La Audiencia condena a dos dibujantes de 'El Jueves' por injuriar al Príncipe

Les impone multas de 3.000 euros por la polémica portada de la revista El fiscal dijo que «si no respetamos nuestros propios símbolos cómo pretendemos que los respeten fuera»

A. TORICES
Los humoristas de 'El Jueves', tras el juicio. / REUTERS/
Los humoristas de 'El Jueves', tras el juicio. / REUTERS

La Audiencia Nacional condenó ayer a los humoristas de 'El Jueves' Manel Fontdevila y Guillermo Torres a pagar 3.000 euros de multa cada uno por injuriar el pasado 20 de julio en la portada de la revista al heredero de la Corona. Los procesados dibujaron a los príncipes desnudos y en una postura sexual explícita, con un texto que se mofaba de su trabajo y remuneración, para criticar la aprobación por el Gobierno del cheque-bebé de 2.500 euros.

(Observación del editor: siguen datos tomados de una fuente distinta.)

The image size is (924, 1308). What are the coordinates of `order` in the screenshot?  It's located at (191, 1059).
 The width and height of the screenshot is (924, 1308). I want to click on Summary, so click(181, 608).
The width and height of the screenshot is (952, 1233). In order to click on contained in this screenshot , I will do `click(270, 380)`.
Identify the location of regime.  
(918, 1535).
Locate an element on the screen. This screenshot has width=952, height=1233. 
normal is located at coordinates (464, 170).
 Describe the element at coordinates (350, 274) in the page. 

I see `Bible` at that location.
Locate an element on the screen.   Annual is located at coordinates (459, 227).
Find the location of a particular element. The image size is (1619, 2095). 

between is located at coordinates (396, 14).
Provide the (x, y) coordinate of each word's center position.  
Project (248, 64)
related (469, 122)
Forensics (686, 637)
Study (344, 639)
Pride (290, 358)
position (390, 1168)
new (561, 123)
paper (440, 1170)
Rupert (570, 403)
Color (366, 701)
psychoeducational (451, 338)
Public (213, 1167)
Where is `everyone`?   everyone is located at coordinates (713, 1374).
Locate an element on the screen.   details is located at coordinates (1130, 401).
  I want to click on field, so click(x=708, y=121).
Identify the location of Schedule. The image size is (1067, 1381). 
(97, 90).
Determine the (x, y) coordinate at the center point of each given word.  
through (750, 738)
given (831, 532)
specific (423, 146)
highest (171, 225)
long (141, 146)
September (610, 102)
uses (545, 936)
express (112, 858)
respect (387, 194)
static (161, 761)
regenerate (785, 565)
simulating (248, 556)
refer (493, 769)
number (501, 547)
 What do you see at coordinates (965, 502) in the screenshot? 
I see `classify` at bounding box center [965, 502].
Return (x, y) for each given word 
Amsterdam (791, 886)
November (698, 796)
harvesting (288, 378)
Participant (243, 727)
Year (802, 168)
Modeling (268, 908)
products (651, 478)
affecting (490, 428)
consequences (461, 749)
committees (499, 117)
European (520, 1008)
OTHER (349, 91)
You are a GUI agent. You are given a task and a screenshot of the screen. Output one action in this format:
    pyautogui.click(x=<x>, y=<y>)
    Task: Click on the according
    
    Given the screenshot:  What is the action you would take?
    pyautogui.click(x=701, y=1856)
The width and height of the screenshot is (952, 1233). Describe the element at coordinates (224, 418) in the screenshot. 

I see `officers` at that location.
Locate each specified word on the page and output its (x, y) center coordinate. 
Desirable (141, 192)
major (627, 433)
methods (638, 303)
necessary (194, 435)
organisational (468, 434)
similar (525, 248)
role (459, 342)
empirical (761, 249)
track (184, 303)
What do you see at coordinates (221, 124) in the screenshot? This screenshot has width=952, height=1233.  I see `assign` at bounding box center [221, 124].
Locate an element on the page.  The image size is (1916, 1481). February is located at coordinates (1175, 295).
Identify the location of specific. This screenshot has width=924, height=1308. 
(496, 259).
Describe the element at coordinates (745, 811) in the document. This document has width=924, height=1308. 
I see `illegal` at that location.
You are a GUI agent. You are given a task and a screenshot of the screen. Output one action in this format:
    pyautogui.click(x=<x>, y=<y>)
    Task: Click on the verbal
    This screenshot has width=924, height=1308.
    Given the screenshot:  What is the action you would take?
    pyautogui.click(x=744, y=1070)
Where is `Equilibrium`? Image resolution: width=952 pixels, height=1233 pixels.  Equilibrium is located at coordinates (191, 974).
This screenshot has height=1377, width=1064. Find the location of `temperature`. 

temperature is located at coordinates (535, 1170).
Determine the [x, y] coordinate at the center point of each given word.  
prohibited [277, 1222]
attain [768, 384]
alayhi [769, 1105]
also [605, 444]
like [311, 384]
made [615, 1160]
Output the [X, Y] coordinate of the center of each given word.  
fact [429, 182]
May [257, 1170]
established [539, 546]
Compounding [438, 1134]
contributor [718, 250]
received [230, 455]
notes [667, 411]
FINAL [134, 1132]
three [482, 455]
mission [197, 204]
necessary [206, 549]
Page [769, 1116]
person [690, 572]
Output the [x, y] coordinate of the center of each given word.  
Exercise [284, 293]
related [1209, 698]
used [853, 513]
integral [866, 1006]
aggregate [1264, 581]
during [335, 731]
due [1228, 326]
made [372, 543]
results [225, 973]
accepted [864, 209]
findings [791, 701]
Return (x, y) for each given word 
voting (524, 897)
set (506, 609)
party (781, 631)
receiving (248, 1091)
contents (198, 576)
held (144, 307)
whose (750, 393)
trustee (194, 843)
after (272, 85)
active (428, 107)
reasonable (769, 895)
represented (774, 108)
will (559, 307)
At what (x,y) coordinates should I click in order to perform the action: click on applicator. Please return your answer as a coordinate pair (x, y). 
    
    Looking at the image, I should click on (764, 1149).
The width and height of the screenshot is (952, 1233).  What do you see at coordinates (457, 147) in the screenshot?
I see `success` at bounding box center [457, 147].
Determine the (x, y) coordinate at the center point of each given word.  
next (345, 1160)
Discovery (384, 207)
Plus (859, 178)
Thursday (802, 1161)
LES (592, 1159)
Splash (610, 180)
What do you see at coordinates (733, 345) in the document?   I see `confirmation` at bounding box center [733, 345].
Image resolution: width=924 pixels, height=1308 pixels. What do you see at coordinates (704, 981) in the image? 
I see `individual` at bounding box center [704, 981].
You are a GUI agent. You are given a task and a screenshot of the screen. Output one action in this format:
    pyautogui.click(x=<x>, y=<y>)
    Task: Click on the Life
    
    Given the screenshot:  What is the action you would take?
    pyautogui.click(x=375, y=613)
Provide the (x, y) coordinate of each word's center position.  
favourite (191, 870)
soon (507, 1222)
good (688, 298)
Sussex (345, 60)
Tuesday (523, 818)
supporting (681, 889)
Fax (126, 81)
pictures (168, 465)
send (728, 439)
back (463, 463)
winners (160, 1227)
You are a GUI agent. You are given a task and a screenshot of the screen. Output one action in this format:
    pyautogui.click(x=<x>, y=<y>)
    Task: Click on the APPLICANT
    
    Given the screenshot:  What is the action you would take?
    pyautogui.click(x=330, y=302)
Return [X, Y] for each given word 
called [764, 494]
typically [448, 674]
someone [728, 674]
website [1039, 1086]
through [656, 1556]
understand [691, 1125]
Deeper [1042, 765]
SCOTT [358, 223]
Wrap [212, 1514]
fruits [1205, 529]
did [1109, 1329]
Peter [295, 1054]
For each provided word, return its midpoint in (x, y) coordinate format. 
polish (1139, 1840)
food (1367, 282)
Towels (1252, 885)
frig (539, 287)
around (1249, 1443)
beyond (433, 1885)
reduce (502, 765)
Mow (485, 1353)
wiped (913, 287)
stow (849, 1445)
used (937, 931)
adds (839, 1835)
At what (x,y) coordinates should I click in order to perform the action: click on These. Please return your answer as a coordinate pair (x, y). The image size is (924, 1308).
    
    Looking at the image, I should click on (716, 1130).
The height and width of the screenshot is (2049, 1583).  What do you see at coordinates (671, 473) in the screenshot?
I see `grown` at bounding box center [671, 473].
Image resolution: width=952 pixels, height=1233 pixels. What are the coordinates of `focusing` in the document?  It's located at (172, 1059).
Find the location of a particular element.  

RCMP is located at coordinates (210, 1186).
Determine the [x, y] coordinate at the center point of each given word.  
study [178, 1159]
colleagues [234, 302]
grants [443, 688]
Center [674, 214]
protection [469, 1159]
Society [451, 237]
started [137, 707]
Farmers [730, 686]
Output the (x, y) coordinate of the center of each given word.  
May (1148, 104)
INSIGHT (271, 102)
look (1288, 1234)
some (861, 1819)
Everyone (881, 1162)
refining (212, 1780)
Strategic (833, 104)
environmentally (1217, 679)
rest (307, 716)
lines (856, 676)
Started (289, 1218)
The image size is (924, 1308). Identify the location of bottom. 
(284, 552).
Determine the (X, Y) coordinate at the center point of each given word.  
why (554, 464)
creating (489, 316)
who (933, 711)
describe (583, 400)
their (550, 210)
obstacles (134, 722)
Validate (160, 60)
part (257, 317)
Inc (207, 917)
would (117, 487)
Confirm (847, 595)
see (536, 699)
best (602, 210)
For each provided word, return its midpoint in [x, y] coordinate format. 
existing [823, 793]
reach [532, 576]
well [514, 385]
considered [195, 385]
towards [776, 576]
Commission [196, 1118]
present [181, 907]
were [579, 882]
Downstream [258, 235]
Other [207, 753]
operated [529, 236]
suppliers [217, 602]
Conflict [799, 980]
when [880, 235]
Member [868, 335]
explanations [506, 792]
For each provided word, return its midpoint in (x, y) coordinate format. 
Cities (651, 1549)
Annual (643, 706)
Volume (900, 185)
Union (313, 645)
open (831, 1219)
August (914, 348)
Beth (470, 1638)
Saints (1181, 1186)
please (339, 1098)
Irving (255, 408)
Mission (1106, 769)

El juez central de lo Penal, José María Vázquez, nada más terminar el juicio, indicó que la comisión del delito era evidente y por ese motivo adelantó el fallo 'in voce' en la sala de vistas, que más tarde reflejará en una sentencia completa. El juez dijo que el texto y el dibujo de la polémica viñeta son «objetivamente injuriosos» para el Príncipe de Asturias.

Aseguró que, a la vista de la doctrina de los tribunales Supremo y Constitucional, los autores de la viñeta no pueden ampararse en el derecho a la libertad de expresión porque el contenido no es «ni necesario, ni idóneo, ni proporcionado» y porque cree que resulta «incomprensible» que se use ese medio para criticar una decisión del Gobierno. Pese a la contundencia de sus afirmaciones, el magistrado estableció la multa en la mitad de lo solicitado por el fiscal, que ayer elevó su petición de 3.600 euros a 6.000 porque buscaba una sentencia ejemplar, «para el conocimiento general y para que otros no reincidan».

La condena fue la conclusión a un juicio breve, de unas dos horas, en el que la Fiscalía interrogó a los acusados con dureza y los humoristas insistieron, incluso después del fallo, que no han cometido delito alguno, que recurrirán la sentencia y que volverían a hacer una viñeta similar.

Fontdevila y Torres entraron a la Audiencia Nacional acompañados por los máximos responsables de la revista satírica, con chapas de protesta y envueltos en una nube de periodistas y cámaras. Los protagonistas insinuaron a la salida que el juicio había sido una farsa y que el juez traía la condena ya preparada de casa.

«Exorbitante»

El fiscal Miguel Ángel Carballo realizó unos interrogatorios y un informe final muy duros y aseguró que la ingerencia en el honor de los príncipes era gratuita y «exorbitante». Justificó el empujón no deseado dado a la difusión de la viñeta por la denuncia y el secuestro de la publicación promovidos por su departamento en que el Ministerio Público debe actuar ante una violación legal.

Carballo defendió que la portada está dirigida a «dañar a la Corona y burlarse de ella» y señaló que «atacar la Corona es desprestigiar a los propios españoles y a la nación, a quien nos representa en el mundo». Aprovechó el reciente incidente con Hugo Chávez para argumentar que «si en Venezuela exhibiesen dibujos semejantes seguro que creeríamos que se ataca a los españoles y a la nación». Ante lo que concluyó que «si en España no respetamos nuestros propios símbolos, ¿cómo vamos a pretender que nos respeten fuera?».

El abogado de los dibujantes centró su informe, sin éxito, en defender que el trabajo de sus clientes está amparado por el derecho a la libertad de expresión y se lamentó de que fuesen juzgados por un tribunal «especial», en un proceso en el que «nunca he tenido la sensación de que se respetasen todas las garantías». Un dibujo, dijo, «ni roba, ni mata, ni extorsiona», por lo que el letrado «no entiende que la jurisdicción que persigue a los dinamiteros lo haga con unos dibujantes».

El defensor, que intentó que el juez admitiese como prueba de descargo dos figuras de 'caganet' comercializadas que representan al Príncipe y a Zapatero, se lamentó de que «la sociedad sacralice al Rey y a sus parientes». «Ni al mismo Franco y su familia se le trataba así, sólo ocurre con el rey de Marruecos y el de Tailandia», aseguró. El abogado resumió su postura con la frase: «en una sociedad democrática ninguna persona, humana o divina, está libre de crítica o burla, por zafia que sea».